General 2: But you can't go on TV and walk down the aisle that has the red carpet and two gold chairs and tell the American people anything about Bitcoin.
President Obama: What are Bitcoins?
General 3: Just like that! Pretend you don't know anything about it. And it's Bitcoin, not Bitcoins, but it can be bitcoins.
President Obama: Whatever. At least I can repay my dept to Caterpillar with all that mining equipment they get to build, not to mention helping the economy with all those rehires.
General 1: Maybe we should start at the beginning.
President Obama: Make it quick. I have a lunch date with this guy named Atlas who has this business plan...
General 2: First off, about this Atlas guy...

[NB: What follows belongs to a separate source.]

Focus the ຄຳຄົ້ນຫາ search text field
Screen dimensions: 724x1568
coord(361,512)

General 4, 5, 8 and 11: Bitcoin: The Next Big Thing
Rofls all around.
In his defense, I am working with Atlas now to make his business plan into a reality. In hearing his ideas initially, it not only made perfect sense, I had already been working on something laterally similar here in Korea. What he was lacking was a little bit of experience in how to solve one of the major problems of the idea-- risk. That has been all but eliminated now through one of my ideas, so you can expect to see Atlas bragging about his successful idea here soon.

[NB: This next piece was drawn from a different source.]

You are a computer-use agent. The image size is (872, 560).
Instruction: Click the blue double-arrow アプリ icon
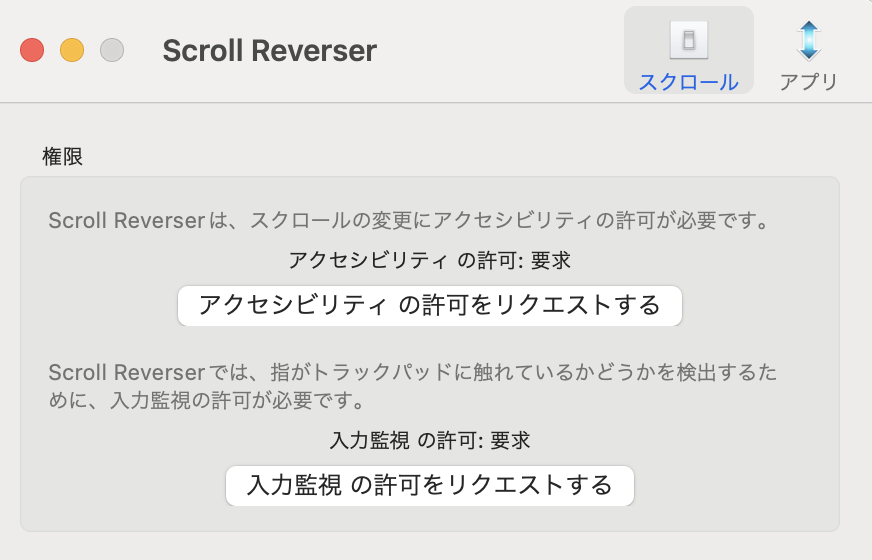click(808, 39)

I'm glad you enjoy, and get, the humor. Please understand that I have nothing personal, or otherwise, against Atlas. You're aware that most every other forum have their own antagonist(s). I fully understand that some individuals may not be able to articulate their ideas in such a fashion to get their passion(s) or goal(s) across. Lucky for him, he now has an individual like yourself to further develop and manifest his project(s).

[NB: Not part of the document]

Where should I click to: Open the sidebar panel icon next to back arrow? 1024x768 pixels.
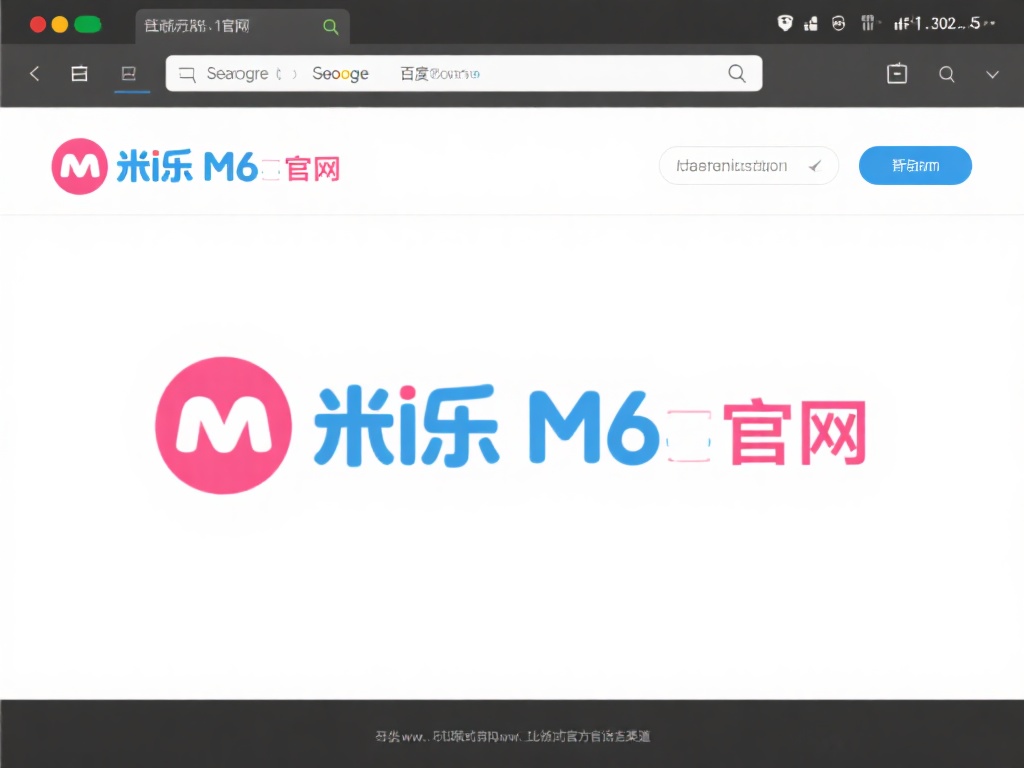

Quick story: I have a friend who, when we're at the restaurant together, the other regulars have fun at our expense. Afterwards, my friends cries because the other guys are picking on him (he's 59), whereas I play along and enjoy the banter even to the point of adding to the conversation in such a way so that they can rib me some more (I'm 51). With that said, I want to state here that I like your personality.Bitcoin: Pass It On!